### REQUIRED WORK
Search the listing below for the line containing "Task: Click the thumbs". From there through the line containing "Open search with magnifier icon", transcribe every line exactly, both ends included.

### SUPPLIED MATERIAL
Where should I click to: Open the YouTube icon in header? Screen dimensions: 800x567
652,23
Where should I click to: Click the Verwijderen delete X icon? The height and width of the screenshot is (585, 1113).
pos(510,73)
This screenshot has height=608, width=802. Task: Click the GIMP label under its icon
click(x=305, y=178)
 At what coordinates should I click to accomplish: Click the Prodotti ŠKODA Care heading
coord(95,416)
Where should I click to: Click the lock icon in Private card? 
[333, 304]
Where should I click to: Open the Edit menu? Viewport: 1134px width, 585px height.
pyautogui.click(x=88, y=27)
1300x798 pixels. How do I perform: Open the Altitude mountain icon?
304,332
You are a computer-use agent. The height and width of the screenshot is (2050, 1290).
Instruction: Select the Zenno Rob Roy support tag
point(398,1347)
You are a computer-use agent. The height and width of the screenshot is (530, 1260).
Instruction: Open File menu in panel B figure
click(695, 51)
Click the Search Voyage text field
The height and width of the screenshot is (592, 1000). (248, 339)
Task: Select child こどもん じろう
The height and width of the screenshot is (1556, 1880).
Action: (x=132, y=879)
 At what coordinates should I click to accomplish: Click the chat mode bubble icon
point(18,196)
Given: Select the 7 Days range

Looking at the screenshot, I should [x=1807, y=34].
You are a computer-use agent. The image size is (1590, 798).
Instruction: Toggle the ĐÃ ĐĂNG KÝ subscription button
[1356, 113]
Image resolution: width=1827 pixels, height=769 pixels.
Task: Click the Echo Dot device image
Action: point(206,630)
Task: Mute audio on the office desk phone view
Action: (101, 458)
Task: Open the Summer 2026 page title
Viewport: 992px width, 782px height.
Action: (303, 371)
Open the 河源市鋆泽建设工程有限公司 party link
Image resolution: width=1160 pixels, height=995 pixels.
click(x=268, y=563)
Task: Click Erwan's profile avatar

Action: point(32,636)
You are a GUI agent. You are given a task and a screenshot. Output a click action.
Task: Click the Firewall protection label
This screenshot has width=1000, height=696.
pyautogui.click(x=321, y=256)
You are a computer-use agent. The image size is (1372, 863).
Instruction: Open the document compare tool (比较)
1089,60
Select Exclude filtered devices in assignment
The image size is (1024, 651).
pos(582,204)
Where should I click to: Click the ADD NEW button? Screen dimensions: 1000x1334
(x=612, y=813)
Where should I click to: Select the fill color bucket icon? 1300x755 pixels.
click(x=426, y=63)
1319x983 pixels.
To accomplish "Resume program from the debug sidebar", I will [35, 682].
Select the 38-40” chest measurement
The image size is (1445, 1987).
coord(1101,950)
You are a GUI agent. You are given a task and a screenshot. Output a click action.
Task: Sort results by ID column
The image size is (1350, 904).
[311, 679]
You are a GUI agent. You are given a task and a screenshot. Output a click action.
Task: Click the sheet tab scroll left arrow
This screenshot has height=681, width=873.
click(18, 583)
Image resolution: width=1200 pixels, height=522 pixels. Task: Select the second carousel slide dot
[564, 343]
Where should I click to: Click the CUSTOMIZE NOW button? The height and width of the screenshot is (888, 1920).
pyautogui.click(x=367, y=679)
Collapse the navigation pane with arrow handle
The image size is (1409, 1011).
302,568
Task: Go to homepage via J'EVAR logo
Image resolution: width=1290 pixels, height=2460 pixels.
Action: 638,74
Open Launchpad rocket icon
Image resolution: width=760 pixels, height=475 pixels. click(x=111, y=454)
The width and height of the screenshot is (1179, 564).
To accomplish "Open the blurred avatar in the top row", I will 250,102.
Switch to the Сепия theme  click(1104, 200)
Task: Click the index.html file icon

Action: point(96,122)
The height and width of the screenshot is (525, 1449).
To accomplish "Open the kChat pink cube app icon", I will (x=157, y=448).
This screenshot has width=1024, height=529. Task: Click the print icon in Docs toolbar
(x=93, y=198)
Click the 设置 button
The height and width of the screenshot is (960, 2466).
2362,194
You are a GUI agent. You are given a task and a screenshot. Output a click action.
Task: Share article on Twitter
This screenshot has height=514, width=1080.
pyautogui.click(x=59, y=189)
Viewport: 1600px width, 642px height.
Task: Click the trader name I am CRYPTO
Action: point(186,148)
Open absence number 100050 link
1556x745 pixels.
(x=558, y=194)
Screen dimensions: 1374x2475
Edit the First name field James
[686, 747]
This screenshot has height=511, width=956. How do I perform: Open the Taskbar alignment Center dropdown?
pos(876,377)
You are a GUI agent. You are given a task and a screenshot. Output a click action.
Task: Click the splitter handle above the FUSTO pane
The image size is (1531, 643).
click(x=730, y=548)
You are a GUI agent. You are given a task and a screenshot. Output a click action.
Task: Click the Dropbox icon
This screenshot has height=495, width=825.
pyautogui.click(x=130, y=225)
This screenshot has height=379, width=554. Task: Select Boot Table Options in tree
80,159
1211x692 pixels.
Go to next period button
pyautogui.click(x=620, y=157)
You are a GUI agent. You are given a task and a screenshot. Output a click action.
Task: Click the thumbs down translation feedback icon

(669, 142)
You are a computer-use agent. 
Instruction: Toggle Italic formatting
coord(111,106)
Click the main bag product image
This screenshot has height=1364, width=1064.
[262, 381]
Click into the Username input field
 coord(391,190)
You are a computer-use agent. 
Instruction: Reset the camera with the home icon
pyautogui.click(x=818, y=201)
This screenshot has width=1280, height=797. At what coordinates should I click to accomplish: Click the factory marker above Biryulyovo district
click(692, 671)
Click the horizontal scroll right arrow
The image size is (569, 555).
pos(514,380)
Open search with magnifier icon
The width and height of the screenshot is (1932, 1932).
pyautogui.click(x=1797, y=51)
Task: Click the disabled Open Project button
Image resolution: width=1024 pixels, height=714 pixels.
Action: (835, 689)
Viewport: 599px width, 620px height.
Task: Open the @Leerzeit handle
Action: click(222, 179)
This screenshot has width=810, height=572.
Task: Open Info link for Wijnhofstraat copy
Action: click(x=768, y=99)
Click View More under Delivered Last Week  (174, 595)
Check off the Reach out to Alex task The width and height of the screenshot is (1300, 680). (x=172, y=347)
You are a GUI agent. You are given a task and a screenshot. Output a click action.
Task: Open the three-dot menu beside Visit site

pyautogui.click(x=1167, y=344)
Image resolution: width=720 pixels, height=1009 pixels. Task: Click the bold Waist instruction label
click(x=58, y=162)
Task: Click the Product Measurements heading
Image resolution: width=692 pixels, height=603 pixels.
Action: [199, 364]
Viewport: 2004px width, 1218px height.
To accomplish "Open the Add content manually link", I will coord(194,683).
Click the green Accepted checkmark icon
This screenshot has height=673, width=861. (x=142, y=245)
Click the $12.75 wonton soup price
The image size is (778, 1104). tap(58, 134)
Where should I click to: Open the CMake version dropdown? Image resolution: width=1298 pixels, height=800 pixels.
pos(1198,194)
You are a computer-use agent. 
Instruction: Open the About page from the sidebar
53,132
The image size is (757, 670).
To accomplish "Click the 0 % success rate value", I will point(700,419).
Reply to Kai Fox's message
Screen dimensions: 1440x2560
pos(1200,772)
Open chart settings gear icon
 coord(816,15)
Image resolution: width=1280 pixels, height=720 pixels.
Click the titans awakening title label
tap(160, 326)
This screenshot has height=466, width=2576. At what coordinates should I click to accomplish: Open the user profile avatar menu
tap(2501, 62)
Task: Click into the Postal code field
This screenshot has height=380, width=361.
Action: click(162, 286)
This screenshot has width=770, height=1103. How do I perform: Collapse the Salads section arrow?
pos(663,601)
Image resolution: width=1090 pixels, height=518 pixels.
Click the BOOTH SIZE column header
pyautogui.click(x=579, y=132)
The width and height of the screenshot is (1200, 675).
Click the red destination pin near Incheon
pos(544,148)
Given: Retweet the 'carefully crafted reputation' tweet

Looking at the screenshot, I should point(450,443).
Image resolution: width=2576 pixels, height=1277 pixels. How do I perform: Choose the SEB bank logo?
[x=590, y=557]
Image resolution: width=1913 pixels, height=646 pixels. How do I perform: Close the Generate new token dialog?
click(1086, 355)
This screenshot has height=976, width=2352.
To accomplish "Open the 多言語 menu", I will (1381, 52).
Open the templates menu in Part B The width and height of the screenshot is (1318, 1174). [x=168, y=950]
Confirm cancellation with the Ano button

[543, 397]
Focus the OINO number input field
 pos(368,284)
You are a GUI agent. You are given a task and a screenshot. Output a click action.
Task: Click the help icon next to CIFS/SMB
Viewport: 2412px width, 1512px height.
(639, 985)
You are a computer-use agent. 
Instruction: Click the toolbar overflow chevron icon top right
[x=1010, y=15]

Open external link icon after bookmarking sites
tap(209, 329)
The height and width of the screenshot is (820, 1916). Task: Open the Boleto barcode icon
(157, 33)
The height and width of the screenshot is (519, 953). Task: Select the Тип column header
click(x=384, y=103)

### WRITTEN ANSWER
Task: Click the thumbs down translation feedback icon

(669, 142)
You are a computer-use agent. 
Instruction: Toggle Italic formatting
coord(111,106)
Click the main bag product image
This screenshot has height=1364, width=1064.
[262, 381]
Click into the Username input field
 coord(391,190)
You are a computer-use agent. 
Instruction: Reset the camera with the home icon
pyautogui.click(x=818, y=201)
This screenshot has width=1280, height=797. At what coordinates should I click to accomplish: Click the factory marker above Biryulyovo district
click(692, 671)
Click the horizontal scroll right arrow
The image size is (569, 555).
pos(514,380)
Open search with magnifier icon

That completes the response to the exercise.